Your task: Repeat the entire listing exactly as written.

Records to use:

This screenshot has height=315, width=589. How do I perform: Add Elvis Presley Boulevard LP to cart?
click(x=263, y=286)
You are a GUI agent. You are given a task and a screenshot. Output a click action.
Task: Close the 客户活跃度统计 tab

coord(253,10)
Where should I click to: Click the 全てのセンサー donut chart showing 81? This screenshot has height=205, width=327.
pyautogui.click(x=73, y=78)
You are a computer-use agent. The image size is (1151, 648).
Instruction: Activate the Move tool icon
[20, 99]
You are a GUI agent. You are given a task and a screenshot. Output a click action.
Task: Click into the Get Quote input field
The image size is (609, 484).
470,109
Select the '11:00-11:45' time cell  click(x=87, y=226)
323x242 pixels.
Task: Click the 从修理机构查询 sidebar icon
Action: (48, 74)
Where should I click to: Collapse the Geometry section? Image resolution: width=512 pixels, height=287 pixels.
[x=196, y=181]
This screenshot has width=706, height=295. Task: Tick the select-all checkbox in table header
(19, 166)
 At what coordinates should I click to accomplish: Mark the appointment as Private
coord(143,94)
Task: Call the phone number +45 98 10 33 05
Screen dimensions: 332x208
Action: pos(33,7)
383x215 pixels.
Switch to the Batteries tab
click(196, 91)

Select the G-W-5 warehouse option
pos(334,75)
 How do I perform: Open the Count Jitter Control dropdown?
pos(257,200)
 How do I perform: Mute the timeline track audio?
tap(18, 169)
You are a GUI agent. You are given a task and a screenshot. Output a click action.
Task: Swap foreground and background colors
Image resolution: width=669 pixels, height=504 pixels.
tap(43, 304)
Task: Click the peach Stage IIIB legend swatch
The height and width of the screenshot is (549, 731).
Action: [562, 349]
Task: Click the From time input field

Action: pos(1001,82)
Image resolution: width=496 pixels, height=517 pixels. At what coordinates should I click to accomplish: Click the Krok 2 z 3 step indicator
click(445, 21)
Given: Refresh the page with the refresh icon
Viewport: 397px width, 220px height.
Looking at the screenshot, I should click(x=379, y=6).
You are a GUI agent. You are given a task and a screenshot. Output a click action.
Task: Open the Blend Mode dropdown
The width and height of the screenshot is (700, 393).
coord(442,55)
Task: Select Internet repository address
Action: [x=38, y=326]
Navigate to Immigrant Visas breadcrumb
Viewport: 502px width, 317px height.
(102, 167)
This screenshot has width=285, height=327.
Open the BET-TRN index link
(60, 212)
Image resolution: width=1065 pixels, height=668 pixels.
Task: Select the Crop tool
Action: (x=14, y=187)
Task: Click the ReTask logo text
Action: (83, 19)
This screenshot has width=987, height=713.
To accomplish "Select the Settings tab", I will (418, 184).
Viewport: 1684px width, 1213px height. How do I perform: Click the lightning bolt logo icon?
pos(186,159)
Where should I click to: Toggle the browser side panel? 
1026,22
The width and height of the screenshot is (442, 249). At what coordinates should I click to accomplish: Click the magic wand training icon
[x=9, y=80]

Answer box:
This screenshot has height=315, width=589. How do I perform: Add Elvis Presley Boulevard LP to cart?
click(x=263, y=286)
You are a GUI agent. You are given a task and a screenshot. Output a click action.
Task: Close the 客户活跃度统计 tab

coord(253,10)
Where should I click to: Click the 全てのセンサー donut chart showing 81? This screenshot has height=205, width=327.
pyautogui.click(x=73, y=78)
You are a computer-use agent. The image size is (1151, 648).
Instruction: Activate the Move tool icon
[20, 99]
You are a GUI agent. You are given a task and a screenshot. Output a click action.
Task: Click into the Get Quote input field
The image size is (609, 484).
470,109
Select the '11:00-11:45' time cell  click(x=87, y=226)
323x242 pixels.
Task: Click the 从修理机构查询 sidebar icon
Action: (48, 74)
Where should I click to: Collapse the Geometry section? Image resolution: width=512 pixels, height=287 pixels.
[x=196, y=181]
This screenshot has width=706, height=295. Task: Tick the select-all checkbox in table header
(19, 166)
 At what coordinates should I click to accomplish: Mark the appointment as Private
coord(143,94)
Task: Call the phone number +45 98 10 33 05
Screen dimensions: 332x208
Action: pos(33,7)
383x215 pixels.
Switch to the Batteries tab
click(196, 91)

Select the G-W-5 warehouse option
pos(334,75)
 How do I perform: Open the Count Jitter Control dropdown?
pos(257,200)
 How do I perform: Mute the timeline track audio?
tap(18, 169)
You are a GUI agent. You are given a task and a screenshot. Output a click action.
Task: Swap foreground and background colors
Image resolution: width=669 pixels, height=504 pixels.
tap(43, 304)
Task: Click the peach Stage IIIB legend swatch
The height and width of the screenshot is (549, 731).
Action: [562, 349]
Task: Click the From time input field

Action: pos(1001,82)
Image resolution: width=496 pixels, height=517 pixels. At what coordinates should I click to accomplish: Click the Krok 2 z 3 step indicator
click(445, 21)
Given: Refresh the page with the refresh icon
Viewport: 397px width, 220px height.
Looking at the screenshot, I should click(x=379, y=6).
You are a GUI agent. You are given a task and a screenshot. Output a click action.
Task: Open the Blend Mode dropdown
The width and height of the screenshot is (700, 393).
coord(442,55)
Task: Select Internet repository address
Action: [x=38, y=326]
Navigate to Immigrant Visas breadcrumb
Viewport: 502px width, 317px height.
(102, 167)
This screenshot has width=285, height=327.
Open the BET-TRN index link
(60, 212)
Image resolution: width=1065 pixels, height=668 pixels.
Task: Select the Crop tool
Action: (x=14, y=187)
Task: Click the ReTask logo text
Action: (83, 19)
This screenshot has width=987, height=713.
To accomplish "Select the Settings tab", I will (418, 184).
Viewport: 1684px width, 1213px height. How do I perform: Click the lightning bolt logo icon?
pos(186,159)
Where should I click to: Toggle the browser side panel? 
1026,22
The width and height of the screenshot is (442, 249). At what coordinates should I click to accomplish: Click the magic wand training icon
[x=9, y=80]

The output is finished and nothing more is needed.